Но Марианске Лазни – дело другое. Для того, чтобы понять это, достаточно прогуляться по променадам бывшего Мариенбада. В восемь часов вечера здесь слышна почти исключительно русская и немецкая речь: в пропорции три к двум перемешаны жители бывшего СССР и бывшей ГДР. Накинув по случаю прохладного ветерка кофточки, неторопливо прохаживаются дамы – по двое, по трое, медленно обмахиваясь от мошкары, пересказывая долгие семейные саги. А за ними плетутся мужья, нехотя, поглядывая по сторонам, будто норовя ускользнуть, пропустить рюмочку-другую, освежиться кружечкой превосходного пивка… Но тщетно, пиво будет в другом месте, в другое время. А навстречу им хромают немецкие старички и старушки с тщательно выбеленными волосами, молча, задерживая внимание только на цветочных клумбах и на ценниках бессмысленных курортных магазинов. Здесь, в декорациях Эдуарда VII и Франца Кафки, заканчивается совсем другая эпоха, век Гойко Митича, Эдиты Пьехи, Владимира Высоцкого, балета «Фридрихштатпалас», румынских стенок, макулатурных книг, век, когда Брежнев поцеловал Хонеккера. В той, «большой» Европе обсуждают экологию, конституцию ЕС, играют в футбол, тянут кокаиновые дорожки, сражаются с газопутиным, а здесь ничего этого нет. Это не «курорт Европа», это – «курорт в Центральной Европе»; собственно говоря, сегодняшняя Центральная Европа в чистом виде. Реализованная гегелевская абсолютная идея «развитого социализма с человеческим лицом».

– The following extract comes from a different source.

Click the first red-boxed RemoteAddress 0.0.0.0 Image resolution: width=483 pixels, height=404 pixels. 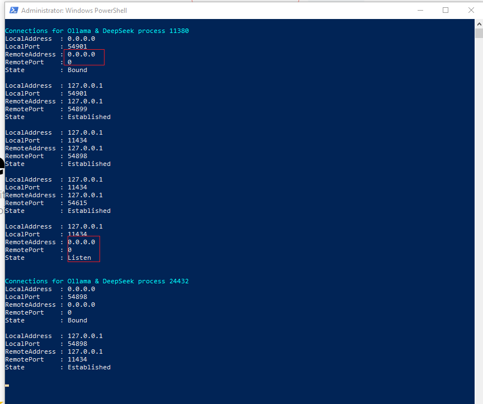click(82, 54)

Перед отъездом я разговорился с хозяйкой пансиона. Речь пошла о религиях: на входе в виллу, на лестнице, в нишах в правой и левой стене стоит по одной фигурке. Слева – Пресвятая Дева Мария, справа – Будда. Я спросил пани, не буддистка ли она? Оказалось, что да, или почти да. Провела три месяца в Бирме, в монастыре. Училась медитации. Обсудили Тхераваду и ее отличие от махаянских школ. Хозяйка вдруг расчувствовалась. «Знаете, - сказала она, - самое главное в буддизме это то, что там нет Бога». Я кивнул. «А ведь чехи – самый атеистический народ в Европе. Мы никто не верим в Бога, никто. Но надо же во что-то верить… Всем нам хочется верить во что-то, что больше нас. Вы же видите: всех интересуют деньги, деньги, консюмеризм и деньги». Я встрял в этот становящийся малоинтересным монолог и спросил, сколько должен за постой. Хозяйка спохватилась, посчитала, я расплатился, взял сумку и пошел на выход. У двери остановился и спросил-таки: «Хорошо, с Буддой понятно. А почему здесь Богородица?». «Ну так ведь Дева Мария – покровительница наших вод. И город называется в ее честь. Если бы не она, ничего бы не было – ни Лазней, ни этой виллы, ни вас здесь». Это был уже ответ из другой Европы, из нынешней, без ушедших на пенсию строителей социализма. «Ничего, - подумал я, - у них еще кое-что есть». Чуть было даже не пробормотал: «Они еще повоюют».